Because of this traditionally short-lived effect, cynics say it’s the worst time of the year to commit to doing anything. But perhaps instead we should be asking: Why not think about mortality all year round?
“It’s a topic that is avoided because we live in a youth culture,” says Dublin-based psychotherapist Sarah Kay. “But death is something that is universal. We all face it, and my experience is that the people who face it in an accepting way usually get on with their lives better. People who tend to be in denial about it may be in denial about a lot of things.”
The benefits of thinking about death were highlighted last year in an extensive and rather uplifting review of psychological research in the field. The study, led by Kenneth Vail of the University of Missouri, examined research findings over several years and suggested that an awareness of mortality can improve everything from physical health to moral behaviour.

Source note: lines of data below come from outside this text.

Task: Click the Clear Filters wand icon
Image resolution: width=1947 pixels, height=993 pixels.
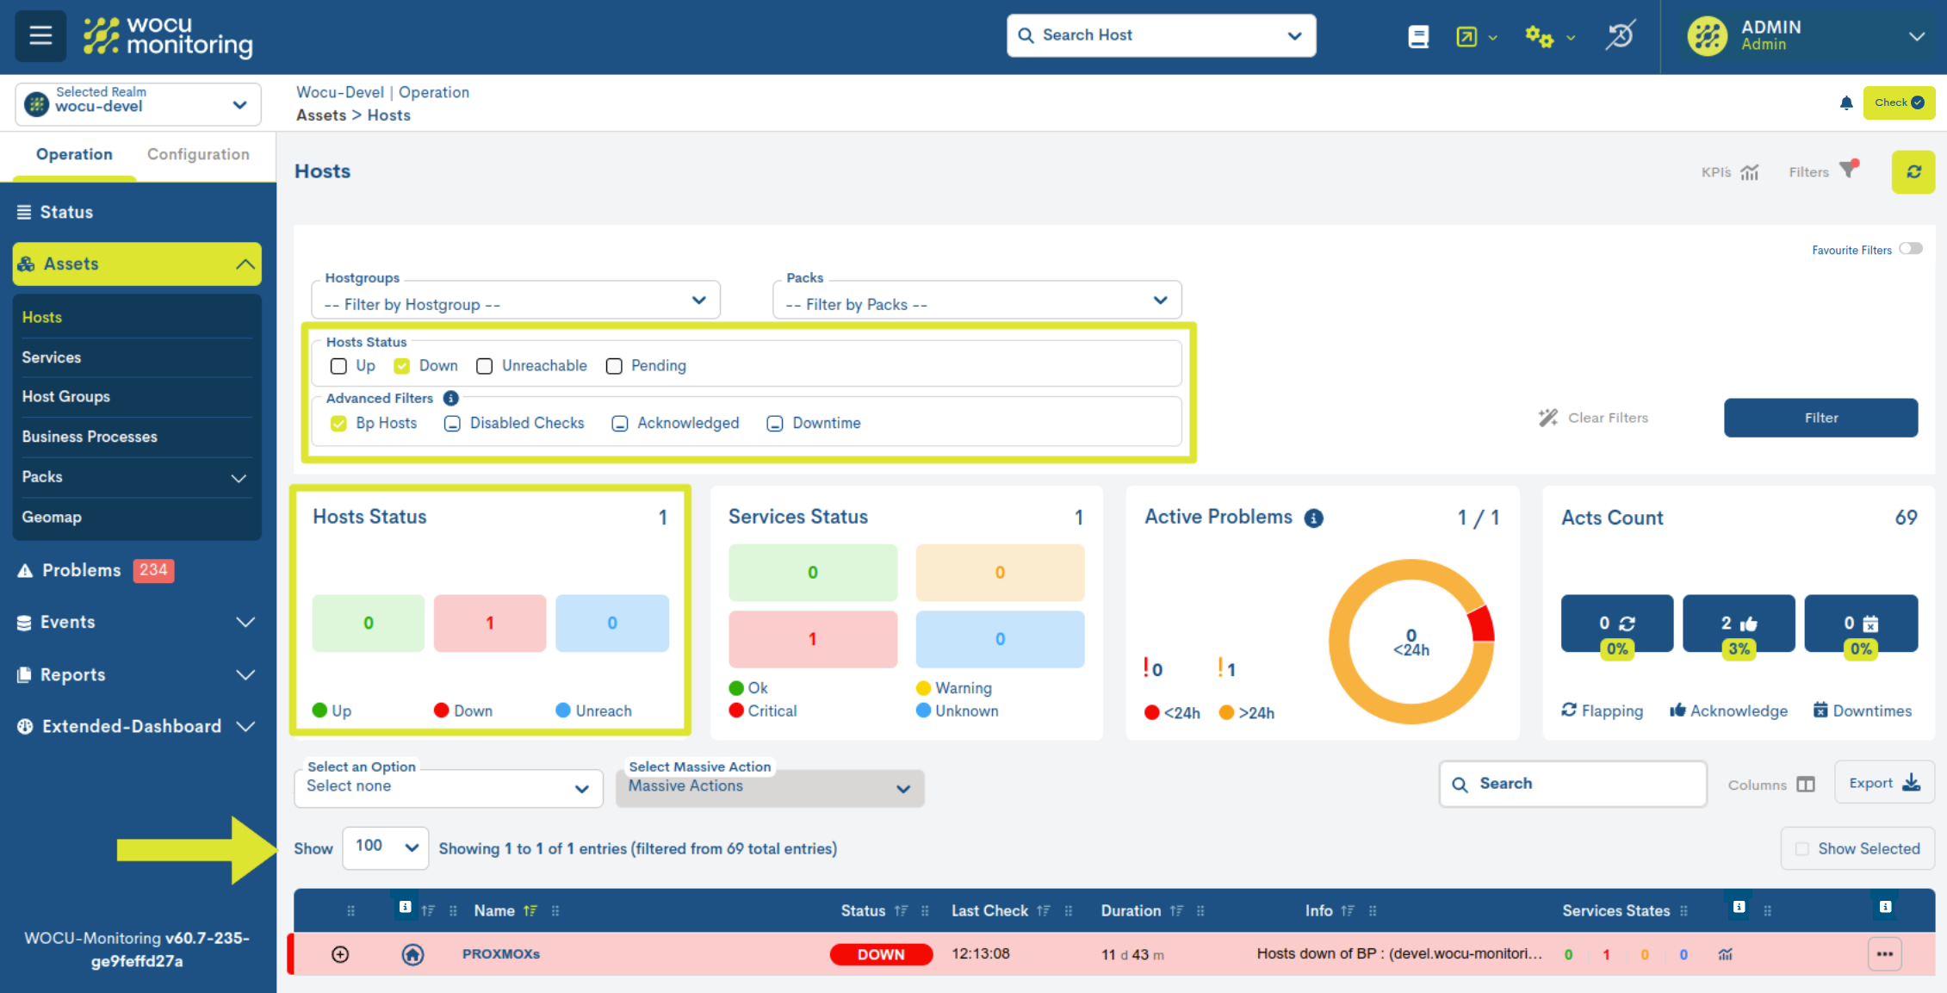Action: tap(1547, 418)
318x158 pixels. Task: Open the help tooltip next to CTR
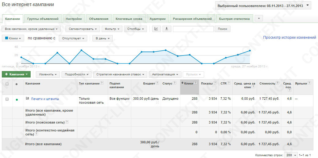(x=229, y=83)
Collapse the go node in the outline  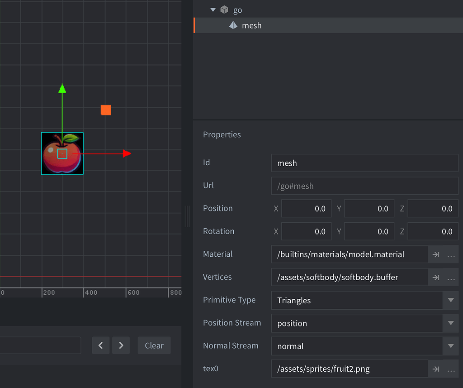pos(213,10)
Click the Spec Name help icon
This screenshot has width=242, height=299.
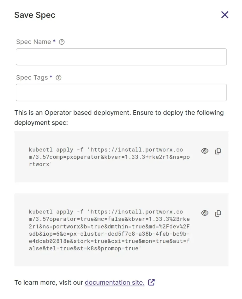click(x=62, y=42)
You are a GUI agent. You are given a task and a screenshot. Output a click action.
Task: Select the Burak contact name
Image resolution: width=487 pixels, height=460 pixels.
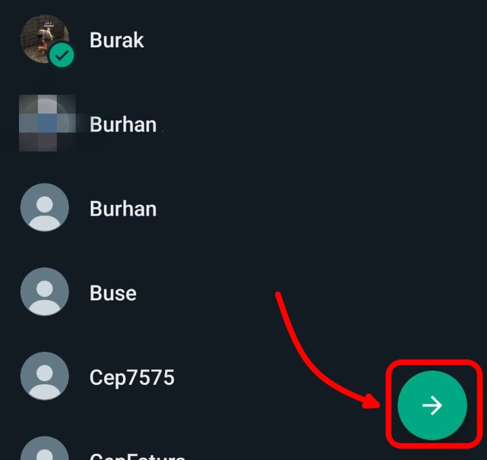117,40
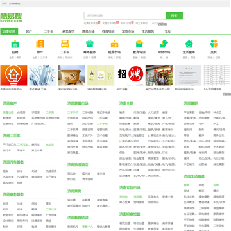
Task: Select the 二手车 used car icon
Action: click(65, 44)
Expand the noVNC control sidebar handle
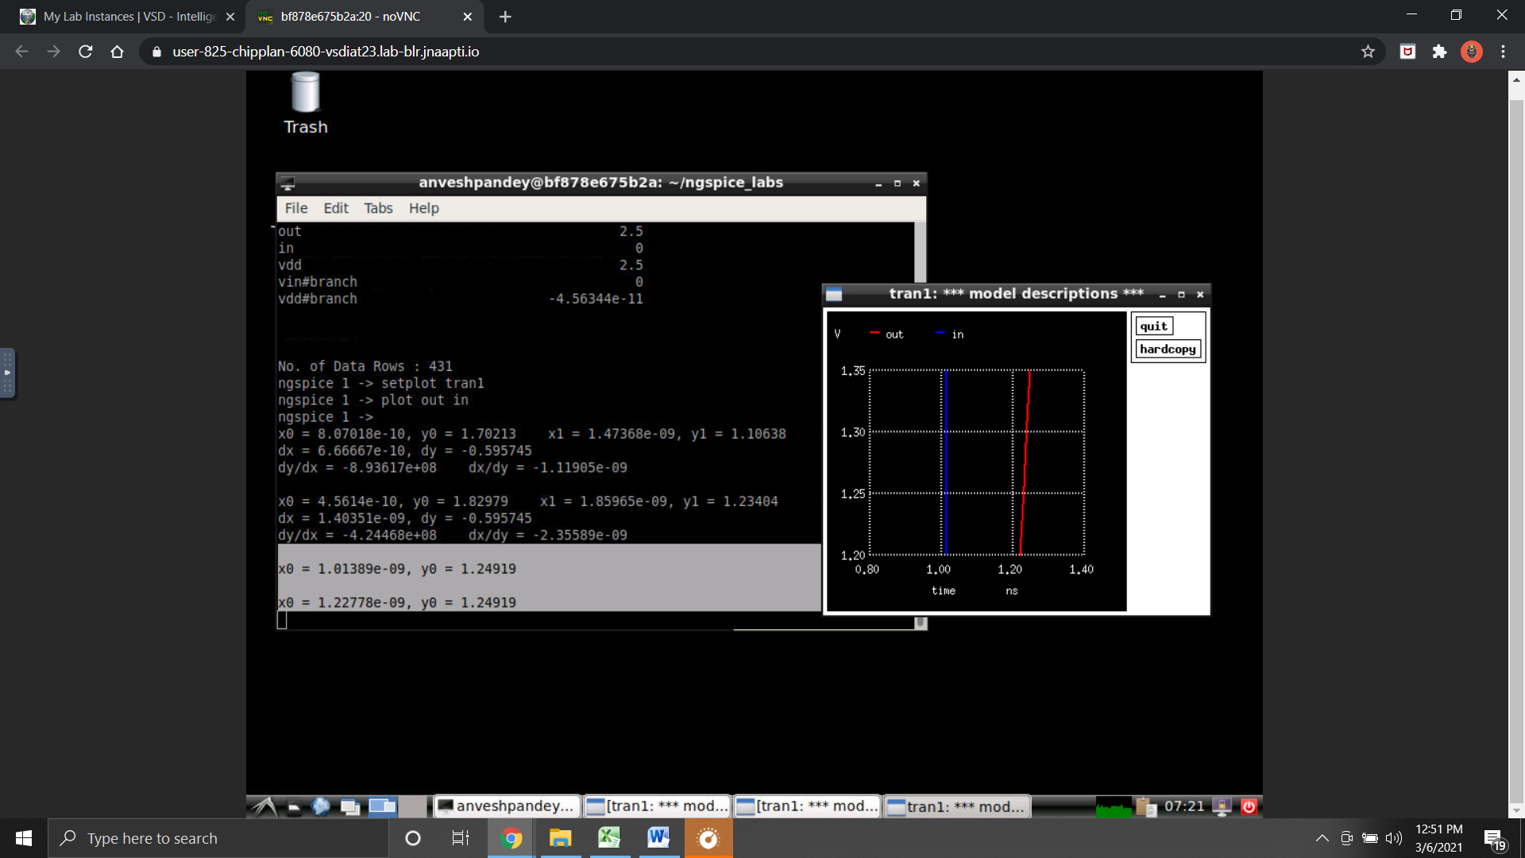The image size is (1525, 858). pyautogui.click(x=8, y=373)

One experiment showed that simply walking past a cemetery can affect your willingness to help a stranger. People exposed to reminders about mortality were 40 per cent more likely to help someone in need than those not so “primed”. Other studies suggested death awareness encouraged people to quit smoking and go for regular health checks.
The authors presented their work as a rebalancing exercise, arguing that reflecting on death was typically seen in psychological theory, if not society at large, as a negative trait. Most research after 9/11, for example, focused on how the attacks led to problems with violence and discrimination but “studies also found that people expressed higher degrees of gratitude, hope, kindness and leadership after 9/11”, Vail said. “In another example, after the Oklahoma City bombing, divorce rates went down in surrounding counties.”
Death as a route to empathy
Even without such research backing, world religions such as Christianity and Buddhism – as well as some secular philosophies – have long championed death awareness, portraying it as a route to empathy, and a defining human characteristic.
The message has been reinforced through scripture (such as Genesis 3:19 “You were made of dust, and to dust you will return”) and feast days such as All Souls’ Day or its Latin American counterpart, the Day of the Dead.
“Interestingly, eastern systems seem to embrace death much more benignly; they integrate it into the continuous circle of life,” says Gillford D’Souza, director of counselling service Awakenings. “Are we afraid to face our ending because we find it difficult to trust and hand over control? Death is the ultimate letting go of control . . . Yes there will be so much left unfinished but that is what death brings – an unfinished life. But who says that there must be a nicely wrapped up completed finish to life?”